### WRITTEN TASK 1
In the notes on egocentric video zones, on how many keypoints must a homography be consistent for two frames to count as similar?
### WRITTEN TASK 2
Using the notes on egocentric video zones, decide whether each statement agrees with them: (a) the similarity network is a siamese network that takes pairs of frames; (b) visual similarity is measured with SuperPoint descriptors; (c) the approach treats egocentric video as a series of unconnected clips. Give yes or no for each and quote the words that decide it.
### WRITTEN TASK 3
Pick up the notes on egocentric video zones after their last line and write what comes next.

2001.04583.md

Tushar Nagarajan, Yanghao Li, Christoph Feichtenhofer, Kristen Grauman

Get an understanding of the ego-centric space by leveraging the fact that it is a visual depiction of a persistent visual space
re-organize egocentric video into “visits” to known zones, rather than a series of unconnected clips

Demonstrate application of their model on two tasks:

localize commonly visited spaces in the video as 'zones'
- train a similarity network that takes pairs of frames as input and predicts similarity using a siamese network
- similar if
  - close in time
  - exist consistent homography of each-other, consistent on at least 10 keypoints (to get repeated backgrounds) ( SuperPoint keypoint descriptors to estimate homographies, euclidean distance between pretrained ResNet-152 features for visual similarity)

### DATASET EXTRACT
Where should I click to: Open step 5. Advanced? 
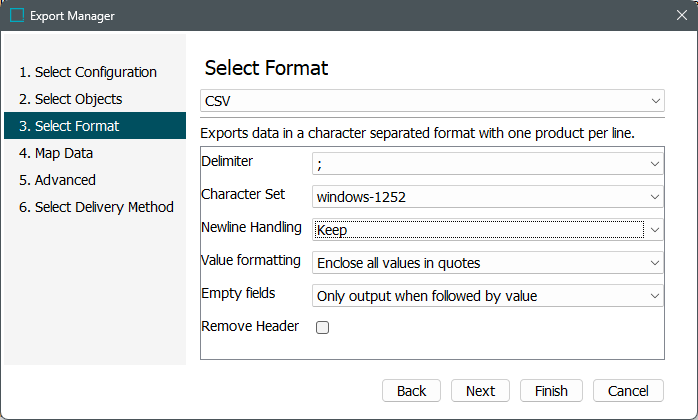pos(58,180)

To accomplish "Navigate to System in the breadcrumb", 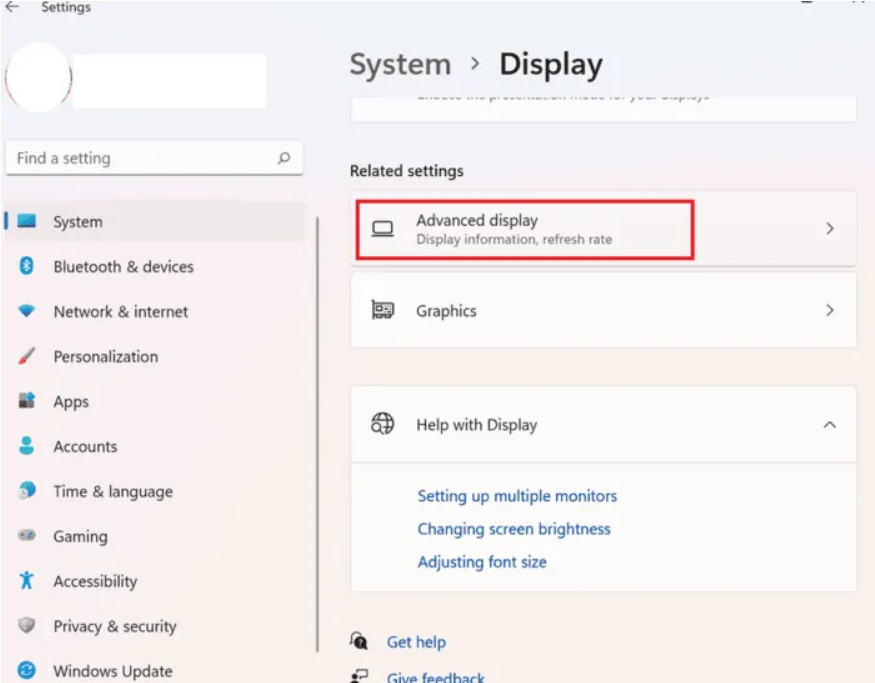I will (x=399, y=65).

### TASK RESPONSE 1
At least 10 keypoints.

### TASK RESPONSE 2
(a) Yes: "train a similarity network that takes pairs of frames as input and predicts similarity using a siamese network"
(b) No: "euclidean distance between pretrained ResNet-152 features for visual similarity"
(c) No: "re-organize egocentric video into “visits” to known zones, rather than a series of unconnected clips"

### TASK RESPONSE 3
generate action localization graph
- visits: clips from the egocentric video at that location
- nodes: groups of frames with high similarity
- edges: connect temporally adjacent nodes
- uncertain frames are ignored
- aggregate nodes accross videos by using a action clasiffier + object detector, link nodes with functional similarity
Affordances
- action localization graph allows to predict new actions/object pairs at locations where they have never been observed (by transfering them from previously seen locations)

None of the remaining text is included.